* Prompt *
Rewrite the entries starting at the line containing "Select the LINE友だち登録 (推奨) radio button" and ending at the line containing "Open the tasks", requests included, multiplying every coordinate in the answers by 2.05 and rounding to whole numbers, with halves rounded up. Give only those lines.

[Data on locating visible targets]
----------

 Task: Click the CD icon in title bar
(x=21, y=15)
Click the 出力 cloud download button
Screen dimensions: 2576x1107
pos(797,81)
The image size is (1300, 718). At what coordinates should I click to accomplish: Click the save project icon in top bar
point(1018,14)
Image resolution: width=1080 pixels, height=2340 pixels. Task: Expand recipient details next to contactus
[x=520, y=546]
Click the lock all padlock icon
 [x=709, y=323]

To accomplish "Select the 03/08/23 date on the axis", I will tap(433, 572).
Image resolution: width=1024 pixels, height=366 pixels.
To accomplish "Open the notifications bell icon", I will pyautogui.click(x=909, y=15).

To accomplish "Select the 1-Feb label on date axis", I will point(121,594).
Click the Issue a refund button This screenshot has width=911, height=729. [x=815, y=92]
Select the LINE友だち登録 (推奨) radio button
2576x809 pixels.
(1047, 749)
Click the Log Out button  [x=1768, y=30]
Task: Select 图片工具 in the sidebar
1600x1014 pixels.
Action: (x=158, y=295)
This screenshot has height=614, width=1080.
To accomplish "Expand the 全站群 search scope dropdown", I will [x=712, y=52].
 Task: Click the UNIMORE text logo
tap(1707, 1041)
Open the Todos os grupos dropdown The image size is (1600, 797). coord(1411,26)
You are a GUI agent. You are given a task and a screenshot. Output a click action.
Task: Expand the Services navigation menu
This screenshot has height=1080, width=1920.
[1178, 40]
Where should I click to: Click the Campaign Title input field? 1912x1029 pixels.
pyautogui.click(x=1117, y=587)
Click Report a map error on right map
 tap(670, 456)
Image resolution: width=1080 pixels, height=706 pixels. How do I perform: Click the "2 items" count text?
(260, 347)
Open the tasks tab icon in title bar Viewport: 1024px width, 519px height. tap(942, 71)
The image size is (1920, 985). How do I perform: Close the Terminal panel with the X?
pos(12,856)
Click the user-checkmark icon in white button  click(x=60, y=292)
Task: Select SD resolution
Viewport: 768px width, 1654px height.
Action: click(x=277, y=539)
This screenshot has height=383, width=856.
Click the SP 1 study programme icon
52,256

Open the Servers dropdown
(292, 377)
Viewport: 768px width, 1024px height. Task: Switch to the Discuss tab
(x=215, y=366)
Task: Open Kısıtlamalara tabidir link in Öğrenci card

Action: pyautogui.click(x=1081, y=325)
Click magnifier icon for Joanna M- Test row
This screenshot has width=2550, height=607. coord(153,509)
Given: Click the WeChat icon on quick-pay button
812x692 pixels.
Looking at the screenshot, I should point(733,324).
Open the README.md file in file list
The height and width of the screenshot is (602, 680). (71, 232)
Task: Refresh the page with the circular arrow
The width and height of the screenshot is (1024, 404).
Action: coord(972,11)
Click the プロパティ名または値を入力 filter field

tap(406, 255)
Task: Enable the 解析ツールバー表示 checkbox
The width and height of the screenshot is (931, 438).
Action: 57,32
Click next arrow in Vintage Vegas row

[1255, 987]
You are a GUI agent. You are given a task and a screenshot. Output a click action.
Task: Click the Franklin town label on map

----------

* Solution for this task *
Select the LINE友だち登録 (推奨) radio button
2576x809 pixels.
(2146, 1535)
Click the Log Out button  [x=3624, y=62]
Task: Select 图片工具 in the sidebar
1600x1014 pixels.
Action: (x=324, y=605)
This screenshot has height=614, width=1080.
To accomplish "Expand the 全站群 search scope dropdown", I will [x=1460, y=107].
 Task: Click the UNIMORE text logo
tap(3499, 2134)
Open the Todos os grupos dropdown The image size is (1600, 797). coord(2893,53)
You are a GUI agent. You are given a task and a screenshot. Output a click action.
Task: Expand the Services navigation menu
This screenshot has height=1080, width=1920.
[2415, 82]
Where should I click to: Click the Campaign Title input field? 1912x1029 pixels.
pyautogui.click(x=2290, y=1203)
Click Report a map error on right map
 tap(1374, 935)
Image resolution: width=1080 pixels, height=706 pixels. How do I perform: Click the "2 items" count text?
(533, 711)
Open the tasks tab icon in title bar Viewport: 1024px width, 519px height. tap(1931, 146)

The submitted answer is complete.